Lilly’s been struggling with urinary tract infections, at least 4 or 5 over the past year. The last time she had such trouble with them was when she was a toddler. Back then they usually progressed far enough for fever to tell me what might be going on; these days she’s much more articulate and can describe her symptoms, usually pain in her lower abdomen, pain when cathing, and just being tired beyond the usual, before it gets to the fever stage.
In between these two trouble spots of UTIs, there was a period of years when she didn’t have a single infection. For some reason, between the ages of 4 and 7, we had a good run, and I became complacent. I thought, foolishly, maybe we’re clear now. Maybe UTI’s won’t be such a problem for her. Maybe we can get away with this. Silly, silly Mama. UTI’s will always be an issue for Lilly. Some years will be good; some will be troublesome.
I can deal with that reality, except that any problems or concerns about her bladder dredge up a deep fear in me. Several years back, we took a few trips to Boston Children’s Hospital because the pressures in her bladder were high, and her medication at the time wasn’t helping. We were exploring the idea of using Botox to relax her bladder if nothing else could be done; otherwise, the only alternative was bladder surgery (in which a piece of tissue from her intestine would be sewn onto her bladder, in order to allow it to expand more easily and fill with urine).
The bad news was that Lilly’s bladder was not a good candidate for the Botox treatment; the good news was that by the time we actually got her to Boston for the urodynamics tests, the pressures in her bladder had gotten better (I believe it was due to changing her medication to a pill form rather than a liquid in the meantime, and so she ingested more of the medication that way). Anyway, it was a huge sigh of relief, because if the pressures hadn’t normalized and the Botox was a no go, the only option would have been the surgery.
The prospect of this surgery terrified me more than words can say. We had gone through a tethered cord surgery (surgery on her spinal cord) when she was three, and even though the operation went well and was considered a success, it was a nightmare time for us. The idea of your child going under the scalpel and undergoing a long, painful recovery is easily one of the most horrible things I can think of. I’m certainly grateful that modern medicine makes it possible for my child to live and to continue living, for the most part, in good health. I’m also aware that a lot of kids with Spina Bifida go through dozens of surgeries in their lives, from shunt malfunctions to spinal fusion to orthopedic surgeries. My kid has only had two (repair surgery at birth, and the tethered cord surgery). Lucky, indeed.
But it’s not something you can ever get used to, no matter how many or few surgeries your child has had. It’s still stressful, it still strikes fear into your heart. This sudden spate of UTI’s concerns me, and is something I’ll discuss with the doctors at Shriner’s in March; I try not to think the worst, but the fear creeps in nonetheless.

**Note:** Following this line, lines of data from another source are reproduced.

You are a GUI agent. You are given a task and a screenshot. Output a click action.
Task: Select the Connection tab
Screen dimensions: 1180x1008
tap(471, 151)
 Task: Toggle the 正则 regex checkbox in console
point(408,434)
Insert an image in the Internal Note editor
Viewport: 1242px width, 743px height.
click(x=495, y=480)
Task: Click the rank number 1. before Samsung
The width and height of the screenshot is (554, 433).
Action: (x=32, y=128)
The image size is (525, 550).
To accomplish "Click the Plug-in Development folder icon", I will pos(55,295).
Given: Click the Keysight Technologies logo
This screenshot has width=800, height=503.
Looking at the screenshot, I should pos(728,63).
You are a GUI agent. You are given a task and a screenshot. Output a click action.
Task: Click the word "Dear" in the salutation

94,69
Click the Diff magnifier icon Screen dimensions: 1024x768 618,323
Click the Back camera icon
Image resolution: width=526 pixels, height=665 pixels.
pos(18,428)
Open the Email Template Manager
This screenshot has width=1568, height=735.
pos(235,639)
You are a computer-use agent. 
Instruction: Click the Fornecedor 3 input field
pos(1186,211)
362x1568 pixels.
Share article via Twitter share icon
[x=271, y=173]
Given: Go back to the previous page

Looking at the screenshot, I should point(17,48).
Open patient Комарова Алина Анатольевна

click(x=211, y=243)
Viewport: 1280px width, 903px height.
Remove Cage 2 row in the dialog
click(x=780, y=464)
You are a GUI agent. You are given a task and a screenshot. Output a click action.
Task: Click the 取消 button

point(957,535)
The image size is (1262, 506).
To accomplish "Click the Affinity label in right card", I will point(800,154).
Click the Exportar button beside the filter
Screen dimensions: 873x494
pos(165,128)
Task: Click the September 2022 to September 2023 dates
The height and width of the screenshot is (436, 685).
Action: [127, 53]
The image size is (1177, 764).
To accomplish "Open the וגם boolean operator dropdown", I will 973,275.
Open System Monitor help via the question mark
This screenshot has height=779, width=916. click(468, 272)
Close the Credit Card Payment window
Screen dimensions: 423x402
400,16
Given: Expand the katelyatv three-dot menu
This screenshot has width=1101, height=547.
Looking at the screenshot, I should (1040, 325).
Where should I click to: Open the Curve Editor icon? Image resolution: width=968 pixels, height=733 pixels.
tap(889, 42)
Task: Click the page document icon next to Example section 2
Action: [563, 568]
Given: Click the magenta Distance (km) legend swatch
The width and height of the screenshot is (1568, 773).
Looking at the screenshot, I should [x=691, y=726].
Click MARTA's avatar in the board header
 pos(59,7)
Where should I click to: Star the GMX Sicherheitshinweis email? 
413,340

It’s a monster I constantly have to control and tame. Maybe that’s why I’ve been writing so many horror stories lately–it’s a way for me to channel the fear that invades my life now and then.
While working on this post, I came across a quote about fear on Kristen Lamb’s Blog. She was referring to fear in your writing life, but it works just as well for any kind of fear (she quotes Paul Atreides in Dune, by Frank Herbert):
I must not fear. Fear is the mind-killer. Fear is the little death that brings total annihilation. I will face my fear. I will permit it to pass over me and through me. And when it has gone past I will turn the inner eye to see its path. Where the fear has gone there will be nothing. Only I will remain.
Lilly will, too. And that’s the most important thing.